### Problem
Write out, exactly and in full, the line where "You are a GUI" appears together with all lines that follow it in the entries below. Do not include pictures.

Stored data entries

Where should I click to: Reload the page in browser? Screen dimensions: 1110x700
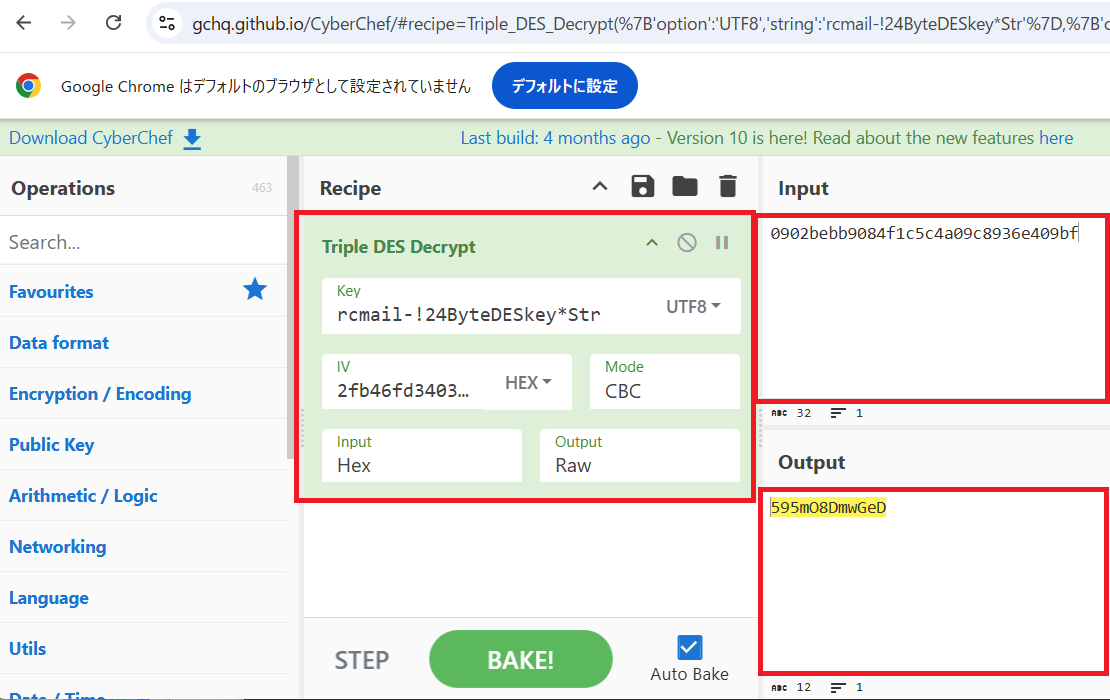114,23
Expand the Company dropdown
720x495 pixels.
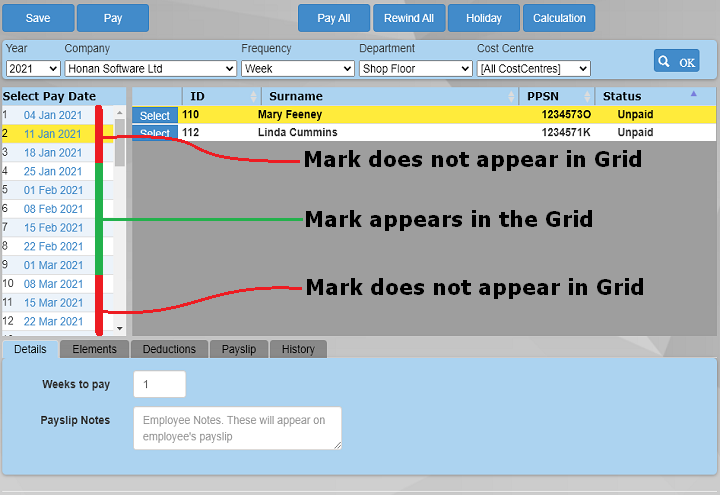[x=150, y=68]

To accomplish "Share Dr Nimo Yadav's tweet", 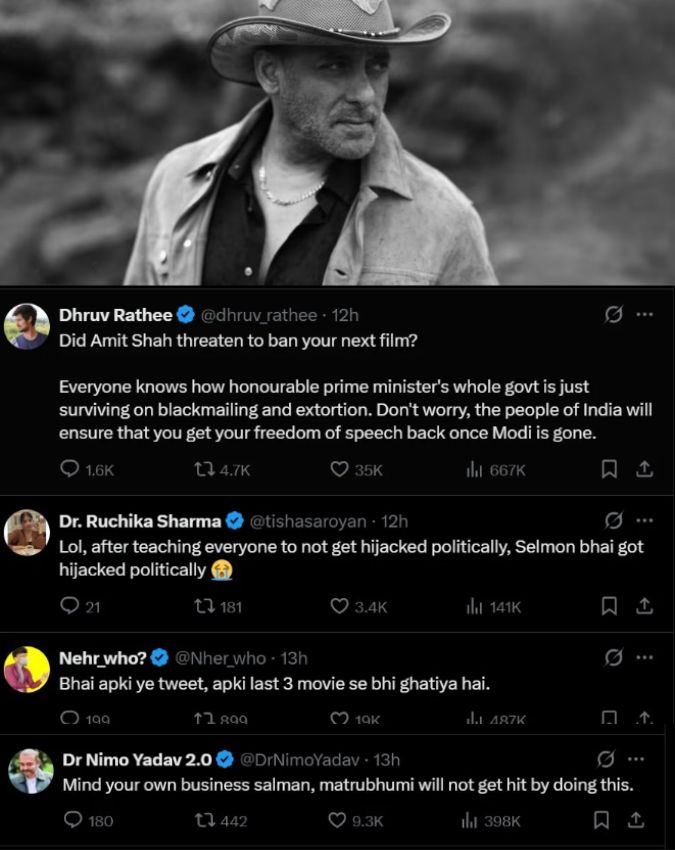I will (635, 820).
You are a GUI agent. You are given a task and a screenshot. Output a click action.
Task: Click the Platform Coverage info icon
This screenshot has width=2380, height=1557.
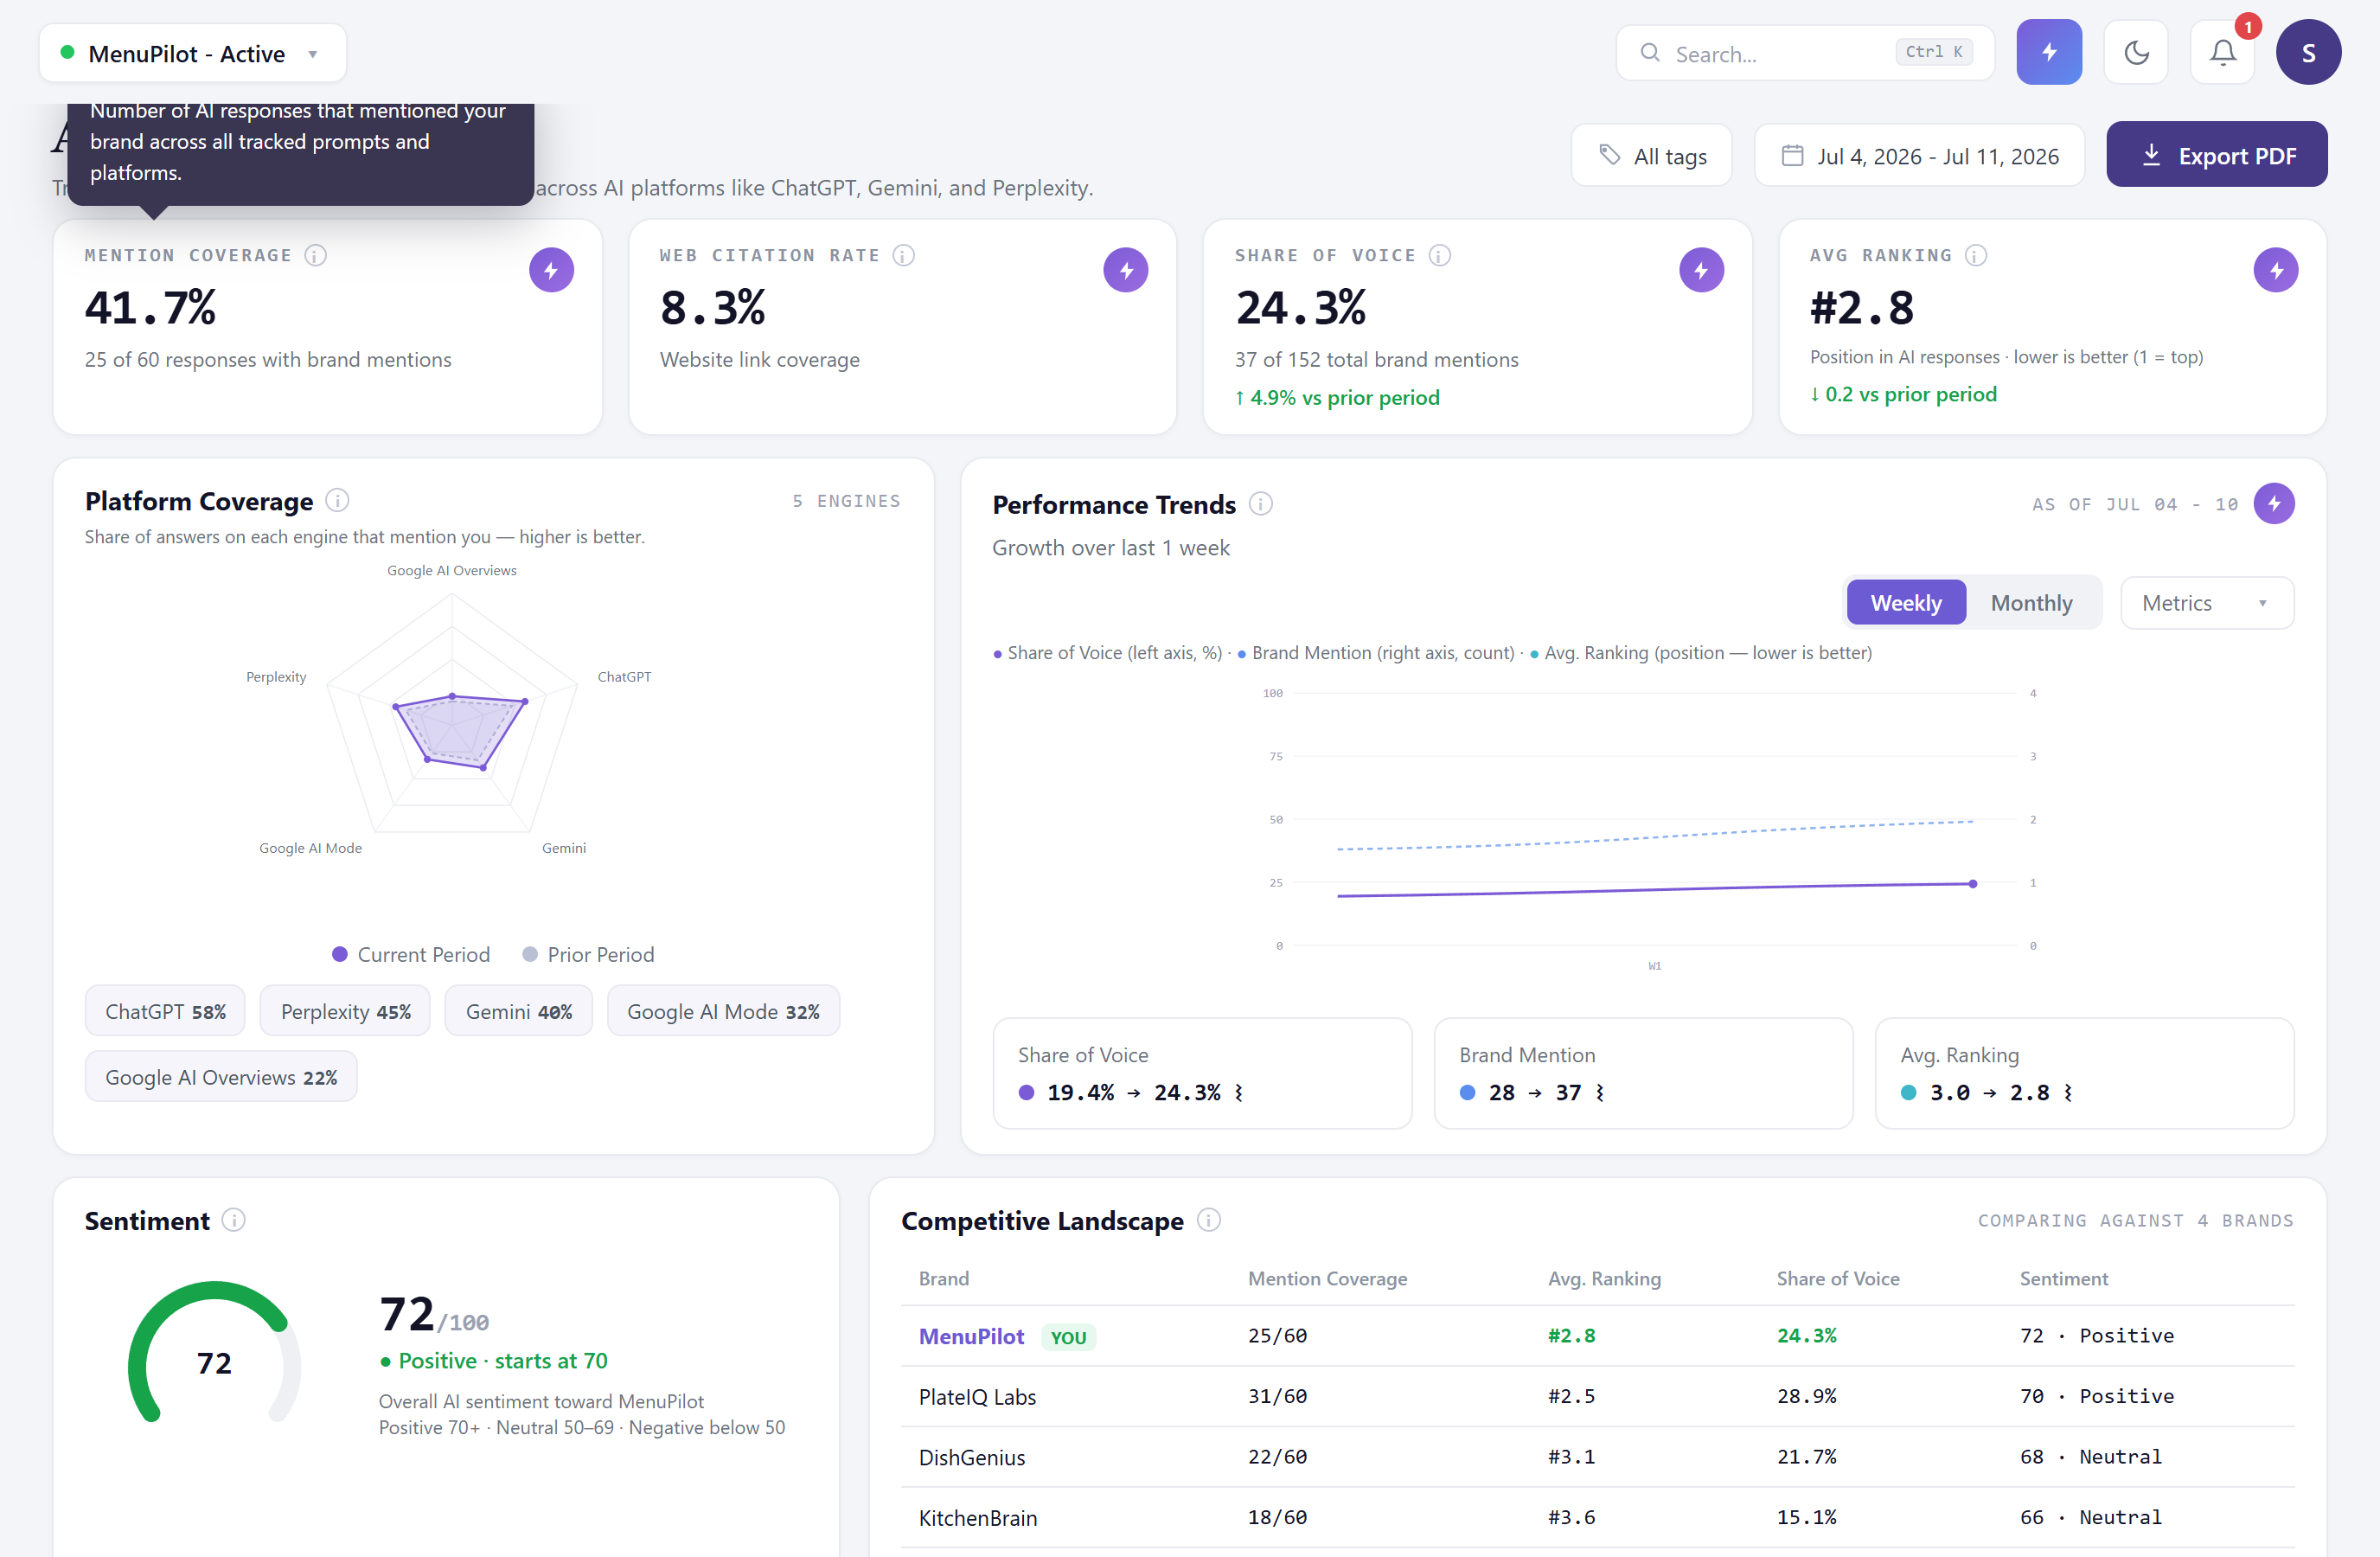pos(337,499)
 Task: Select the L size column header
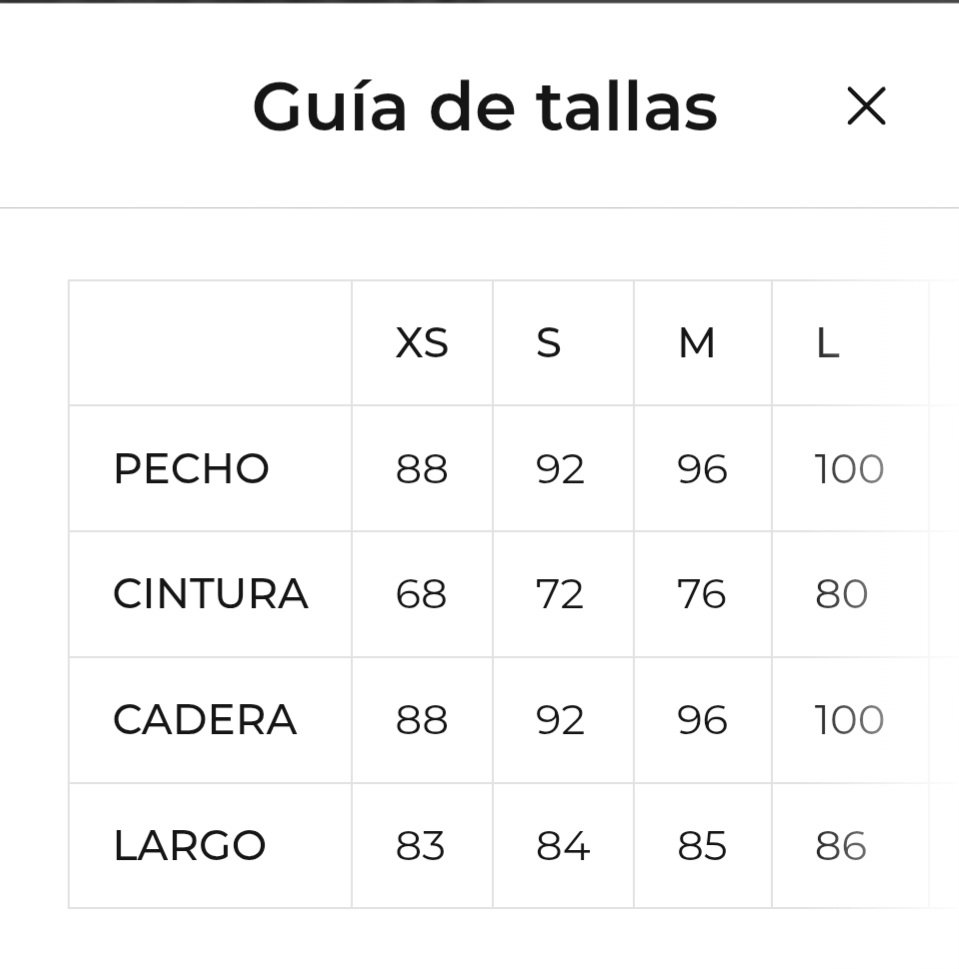coord(827,344)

### Response for this exercise
You are a GUI agent. You are given a task and a screenshot. Output a click action.
Task: Click the Platform Coverage info icon
This screenshot has width=2380, height=1557.
pos(337,499)
 Task: Select the L size column header
coord(827,344)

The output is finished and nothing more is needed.